Batch Processing / 憋错料

下面例子展示批量插入一个反模式（不成熟使用Hibernate插入100000行记录）
Session session = sessionFactory.openSession();
Transaction tx = session.beginTransaction();
for ( int i=0; i<100000; i++ ) {
  Customer customer = new Customer(.....);
  session.save(customer);
}
tx.commit();
session.close();
此操作在大多数系统执行约50000行时得到OutOfMemoryException而失败，因为Hibernate缓存所有新插入Customer在会话级缓存实例。
有几种方法可以避免这个问题。

在Batch Processing前启用JDBC batching，要启用JDBCbatching,设置属性hibernate.jdbc.batch_size为一个整数10至50。
注：如果你使用一个标识符生成器，在JDBC级别透明Hibernate禁用insert batching。

如果上面的方法是不合适的，你可以禁用二级缓存：hibernate.cache.use_second_level_cache = false

1、Batch inserts
  当使新的对象持久化时，定期采用Session的flush和clear方法，控制一级缓存的大小
  Session session = sessionFactory.openSession();
  Transaction tx = session.beginTransaction();
  for ( int i=0; i<100000; i++ ) {
   Customer customer = new Customer(.....);
   session.save(customer);
   if ( i % 20 == 0 ) { //20, same as the JDBC batch size
    //flush a batch of inserts and release memory:
    session.flush();
    session.clear();
   }
  }
  tx.commit();
  session.close();

2、Batch updates
  当遍历和更新数据，定期使用flush和clear方法，另外，使用scroll()方法利用服务器端游标查询返回多行数据。
  Session session = sessionFactory.openSession();
  Transaction tx = session.beginTransaction();

  ScrollableResults customers = session.getNamedQuery("GetCustomers")
         .setCacheMode(CacheMode.IGNORE)
         .scroll(ScrollMode.FORWARD_ONLY);
  int count=0;
  while ( customers.next() ) {
   Customer customer = (Customer) customers.get(0);
   customer.updateStuff(...);
   if ( ++count % 20 == 0 ) {
    //flush a batch of updates and release memory:
    session.flush();
    session.clear();
   }
  }

  tx.commit();
  session.close();

3、StatelessSession
  StatelessSession是Hibernate提供一个面向命令API。
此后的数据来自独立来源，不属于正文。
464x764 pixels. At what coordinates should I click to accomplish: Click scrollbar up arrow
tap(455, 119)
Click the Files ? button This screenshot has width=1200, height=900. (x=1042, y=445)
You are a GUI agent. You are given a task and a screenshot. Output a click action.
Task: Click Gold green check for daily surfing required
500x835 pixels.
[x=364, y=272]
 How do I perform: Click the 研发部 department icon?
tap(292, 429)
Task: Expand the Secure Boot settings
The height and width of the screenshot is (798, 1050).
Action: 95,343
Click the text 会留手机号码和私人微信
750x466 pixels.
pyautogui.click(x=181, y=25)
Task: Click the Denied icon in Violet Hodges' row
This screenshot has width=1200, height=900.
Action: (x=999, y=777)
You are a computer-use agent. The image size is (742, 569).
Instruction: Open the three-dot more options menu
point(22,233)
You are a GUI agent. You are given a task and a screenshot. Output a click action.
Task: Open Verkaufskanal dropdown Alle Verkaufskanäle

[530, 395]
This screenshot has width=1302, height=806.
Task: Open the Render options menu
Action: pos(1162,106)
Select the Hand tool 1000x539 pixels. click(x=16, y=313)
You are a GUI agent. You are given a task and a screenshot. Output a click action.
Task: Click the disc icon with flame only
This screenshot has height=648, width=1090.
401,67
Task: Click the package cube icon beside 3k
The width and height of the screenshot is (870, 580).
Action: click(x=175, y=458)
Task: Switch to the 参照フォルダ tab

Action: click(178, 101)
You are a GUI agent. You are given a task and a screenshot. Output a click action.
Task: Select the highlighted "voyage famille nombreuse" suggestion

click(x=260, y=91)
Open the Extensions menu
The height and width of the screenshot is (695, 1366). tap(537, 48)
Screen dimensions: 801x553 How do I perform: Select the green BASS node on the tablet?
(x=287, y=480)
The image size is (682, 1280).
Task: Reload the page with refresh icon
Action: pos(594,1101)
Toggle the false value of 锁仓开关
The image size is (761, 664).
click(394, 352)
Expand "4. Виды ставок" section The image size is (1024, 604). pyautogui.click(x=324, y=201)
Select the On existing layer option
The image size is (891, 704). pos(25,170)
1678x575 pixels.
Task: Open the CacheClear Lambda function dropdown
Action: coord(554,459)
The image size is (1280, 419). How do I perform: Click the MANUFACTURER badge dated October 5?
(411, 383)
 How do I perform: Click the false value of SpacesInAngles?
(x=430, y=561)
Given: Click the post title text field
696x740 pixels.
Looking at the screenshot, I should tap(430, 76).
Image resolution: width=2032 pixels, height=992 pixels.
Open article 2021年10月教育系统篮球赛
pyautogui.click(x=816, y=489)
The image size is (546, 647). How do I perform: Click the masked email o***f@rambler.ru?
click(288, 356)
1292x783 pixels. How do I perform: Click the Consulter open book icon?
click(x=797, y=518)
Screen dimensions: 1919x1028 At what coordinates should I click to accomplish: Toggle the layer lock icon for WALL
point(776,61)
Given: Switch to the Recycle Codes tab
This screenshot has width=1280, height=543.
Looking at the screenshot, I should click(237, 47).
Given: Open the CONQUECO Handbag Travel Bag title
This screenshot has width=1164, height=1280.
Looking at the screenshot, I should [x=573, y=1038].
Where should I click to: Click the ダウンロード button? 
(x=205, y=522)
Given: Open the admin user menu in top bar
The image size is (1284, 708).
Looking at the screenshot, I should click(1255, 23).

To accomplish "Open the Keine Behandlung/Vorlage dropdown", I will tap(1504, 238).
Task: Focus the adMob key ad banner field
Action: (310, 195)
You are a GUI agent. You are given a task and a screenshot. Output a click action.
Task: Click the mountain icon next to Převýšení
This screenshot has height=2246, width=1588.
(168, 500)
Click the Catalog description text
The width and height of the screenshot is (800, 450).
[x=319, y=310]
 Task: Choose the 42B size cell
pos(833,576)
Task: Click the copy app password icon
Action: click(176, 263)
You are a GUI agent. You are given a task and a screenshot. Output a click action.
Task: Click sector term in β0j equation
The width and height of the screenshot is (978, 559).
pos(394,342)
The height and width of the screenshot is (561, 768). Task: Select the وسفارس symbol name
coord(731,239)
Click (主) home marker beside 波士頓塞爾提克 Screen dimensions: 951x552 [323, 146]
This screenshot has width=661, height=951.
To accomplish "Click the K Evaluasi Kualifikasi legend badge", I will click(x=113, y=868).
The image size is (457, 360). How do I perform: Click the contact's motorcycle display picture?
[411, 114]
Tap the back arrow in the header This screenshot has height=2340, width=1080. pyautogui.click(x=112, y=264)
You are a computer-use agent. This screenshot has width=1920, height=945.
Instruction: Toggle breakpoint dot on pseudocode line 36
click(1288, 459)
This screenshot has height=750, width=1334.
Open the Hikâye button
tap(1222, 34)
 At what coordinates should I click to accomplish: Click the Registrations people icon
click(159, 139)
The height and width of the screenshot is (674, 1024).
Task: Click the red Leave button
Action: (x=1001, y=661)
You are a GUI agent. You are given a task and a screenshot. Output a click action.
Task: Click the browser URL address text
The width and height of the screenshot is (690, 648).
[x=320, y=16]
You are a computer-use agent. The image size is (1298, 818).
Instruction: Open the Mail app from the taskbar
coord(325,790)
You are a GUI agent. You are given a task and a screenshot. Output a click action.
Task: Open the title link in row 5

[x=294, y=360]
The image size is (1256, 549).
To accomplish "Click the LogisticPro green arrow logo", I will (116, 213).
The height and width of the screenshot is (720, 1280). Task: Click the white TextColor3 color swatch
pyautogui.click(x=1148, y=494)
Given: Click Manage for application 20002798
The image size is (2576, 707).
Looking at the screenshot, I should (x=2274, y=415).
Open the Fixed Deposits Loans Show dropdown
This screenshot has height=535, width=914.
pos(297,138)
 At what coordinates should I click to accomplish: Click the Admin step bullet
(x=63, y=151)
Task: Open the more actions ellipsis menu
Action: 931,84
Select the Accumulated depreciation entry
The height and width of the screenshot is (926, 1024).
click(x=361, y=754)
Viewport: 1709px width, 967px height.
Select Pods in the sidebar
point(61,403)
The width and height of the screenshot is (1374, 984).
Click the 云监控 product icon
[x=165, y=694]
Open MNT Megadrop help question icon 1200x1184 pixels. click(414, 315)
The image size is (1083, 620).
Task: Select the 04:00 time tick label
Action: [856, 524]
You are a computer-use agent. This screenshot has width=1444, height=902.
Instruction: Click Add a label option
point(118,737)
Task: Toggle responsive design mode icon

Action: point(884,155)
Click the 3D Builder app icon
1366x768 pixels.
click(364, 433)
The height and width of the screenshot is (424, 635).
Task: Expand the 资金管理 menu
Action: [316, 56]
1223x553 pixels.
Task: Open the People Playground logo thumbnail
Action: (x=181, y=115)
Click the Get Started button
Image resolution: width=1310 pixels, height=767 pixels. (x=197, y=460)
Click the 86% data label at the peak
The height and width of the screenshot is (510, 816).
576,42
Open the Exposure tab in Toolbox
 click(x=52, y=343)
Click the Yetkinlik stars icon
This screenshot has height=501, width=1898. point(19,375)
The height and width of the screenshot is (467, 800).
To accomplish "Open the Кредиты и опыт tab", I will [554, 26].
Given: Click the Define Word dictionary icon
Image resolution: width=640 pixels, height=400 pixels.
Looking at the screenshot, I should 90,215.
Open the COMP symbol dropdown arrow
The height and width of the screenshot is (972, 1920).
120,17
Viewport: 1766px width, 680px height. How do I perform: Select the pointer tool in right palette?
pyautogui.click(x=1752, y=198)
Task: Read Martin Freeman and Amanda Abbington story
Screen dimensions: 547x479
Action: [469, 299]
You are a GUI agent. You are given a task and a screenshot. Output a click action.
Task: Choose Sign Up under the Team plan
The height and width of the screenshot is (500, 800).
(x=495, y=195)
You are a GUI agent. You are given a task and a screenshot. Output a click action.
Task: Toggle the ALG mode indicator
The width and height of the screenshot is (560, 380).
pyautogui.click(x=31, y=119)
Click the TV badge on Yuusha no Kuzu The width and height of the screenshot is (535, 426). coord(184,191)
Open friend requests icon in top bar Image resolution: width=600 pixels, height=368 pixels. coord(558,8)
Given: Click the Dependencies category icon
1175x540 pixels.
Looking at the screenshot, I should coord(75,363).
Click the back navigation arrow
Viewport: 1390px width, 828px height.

用它来流化数据且从数据库detached对象的形式。
  StatelessSession没有与之关联的持久化上下文且不提供许多更高级的生命周期的语义，
  StatelessSession不提供的特性和行为：
   a first-level cache
   interaction with any second-level or query cache
   transactional write-behind or automatic dirty checking

  StatelessSession的限制：
   Operations performed using a stateless session never cascade to associated instances
   Collections are ignored by a stateless session
   Operations performed via a stateless session bypass Hibernate‘s event model and interceptors
   Due to the lack of a first-level cache, Stateless sessions are vulnerable to data aliasing effects
   A stateless session is a lower-level abstraction that is much closer to the underlying JDBC

  使用StatelessSession例子：
  StatelessSession session = sessionFactory.openStatelessSession();
  Transaction tx = session.beginTransaction();

  ScrollableResults customers = session.getNamedQuery("GetCustomers")
         .scroll(ScrollMode.FORWARD_ONLY);
  while ( customers.next() ) {
   Customer customer = (Customer) customers.get(0);
   customer.updateStuff(...);
   session.update(customer);
  }

  tx.commit();
  session.close();

  Customer 的实例通过查询马上detached状态返回，没有与任何持久上下关联。
  StatelessSession接口中的insert、update、delete直接操作数据库的行，引起相应的sql马上执行。
  与Session接口中的save、saveOrUpdate、delete语意不同。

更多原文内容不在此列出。